▶ [WORUM ES GEHT]
Führe das Interview über den schlechten Ruf des Wolfes im Anschluss an seinen letzten Satz weiter.

BZ-INTERVIEW mit der Kulturanthropologin Margret Hansen über das schlechte Image des Raubtieres / Ausstellung auf dem Feldberg.

Margret Hansen  | Foto: Privat
Margret Hansen Foto: Privat

BREISGAU-HOCHSCHWARZWALD. Der Wolf kommt zurück in den Schwarzwald – das ist wohl nur eine Frage der Zeit. Viele Menschen haben bei der Vorstellung ein mulmiges Gefühl, obwohl sie wohl nie eines der Tiere zu Gesicht bekommen werden. Die Geschichte vom "bösen Wolf" steckt tief im kollektiven Bewusstsein. Aber woher kommt der schlechte Ruf des Tieres? Sebastian Wolfrum hat mit Margret Hansen gesprochen, die eine Ausstellung über den Mythos Wolf mitkonzipiert hat, die derzeit im Haus der Natur in Feldberg zu sehen ist.

BZ: Beim Thema Wolf hat man sofort den "bösen Wolf" im Kopf, der kleine Mädchen mit roter Kappe fressen will. Braucht das Tier eine Imagekampagne?
Hansen: Die Ausstellung ist nicht als Imagekampagne zu verstehen, sondern will über den Wolf aufklären. Im Schwarzwald wurden die letzten Wölfe vor etwa 150 Jahren erlegt. Seitdem ist unsere Erfahrung mit freilebenden Wölfen abgerissen. Das diffuse Unbehagen, das die meisten von uns beschleicht, wenn wir an Wölfe denken, hat etwas mit alten Geschichten zu tun, die aber bis in die Gegenwart wirken.

BZ: Woher kommt denn das Bild, das wir heute vom Wolf haben?

▶ [DATENABSCHNITT]
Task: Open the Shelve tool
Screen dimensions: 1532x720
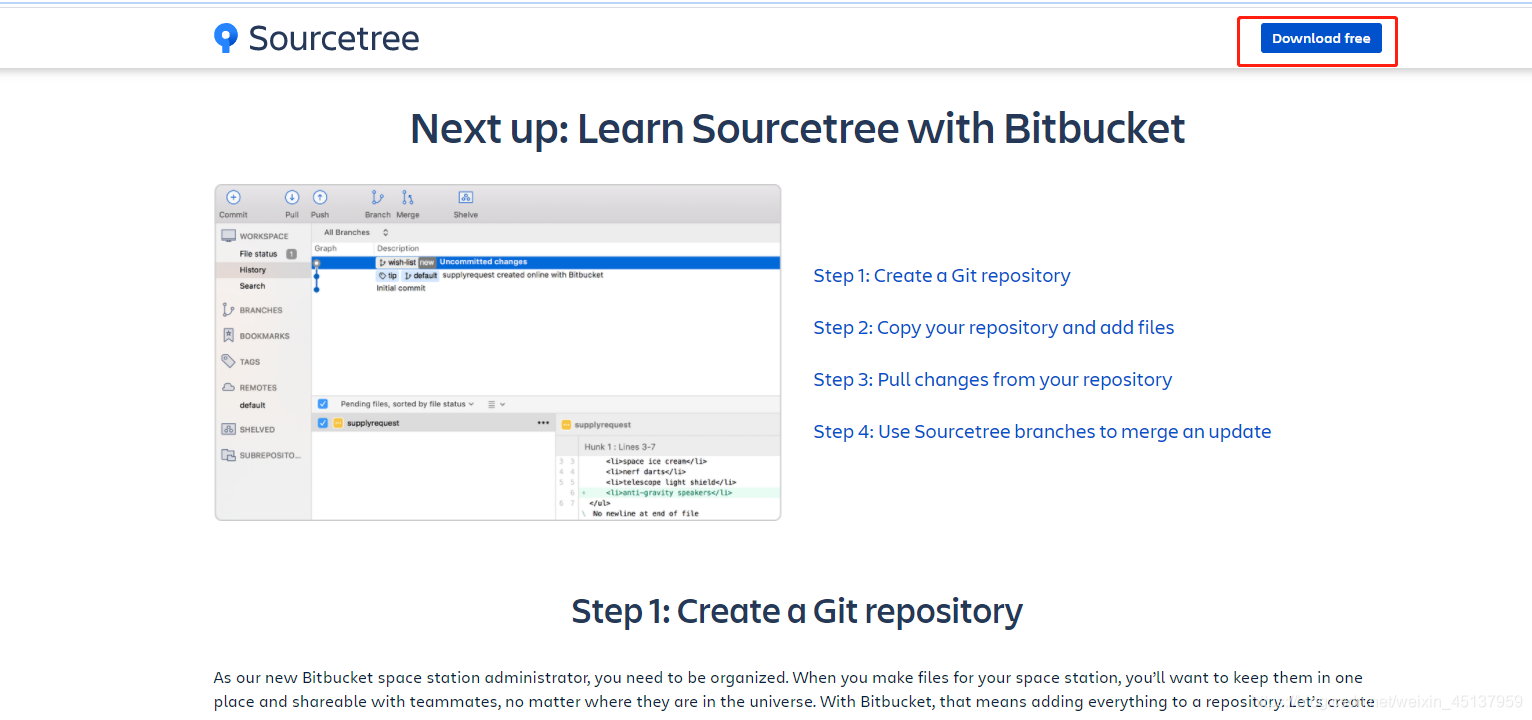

▶ [ERGEBNIS DER ÜBUNG]
Hansen: Kaum ein anderes Tier ist allein durch die Sprache so in unserem Bewusstsein präsent wie der Wolf. Man denke nur an die vielen Redensarten, Metaphern, Buch- oder Filmtitel, in denen der Wolf vorkommt. Nach dem großen Börsencrash drehte Martin Scorsese einen Film mit dem Titel "Wolf of Wallstreet", der ab Ende 2013 auch bei uns flächendeckend in den Kinos lief. Der Vergleich des Börsenmaklers mit einem Wolf war sicher auch nicht schmeichelhaft gemeint. Interessant ist ja auch, dass Märchen wie "Der Wolf und die sieben Geißlein" oder "Rotkäppchen" von den Brüdern Grimm erst aufgeschrieben und verbreitet wurden, als die Wölfe im Prinzip längst überall ausgerottet waren. Der Wolf hatte das Spiel verloren, nicht der Mensch.

BZ: Hatte der Wolf schon immer einen schlechten Ruf?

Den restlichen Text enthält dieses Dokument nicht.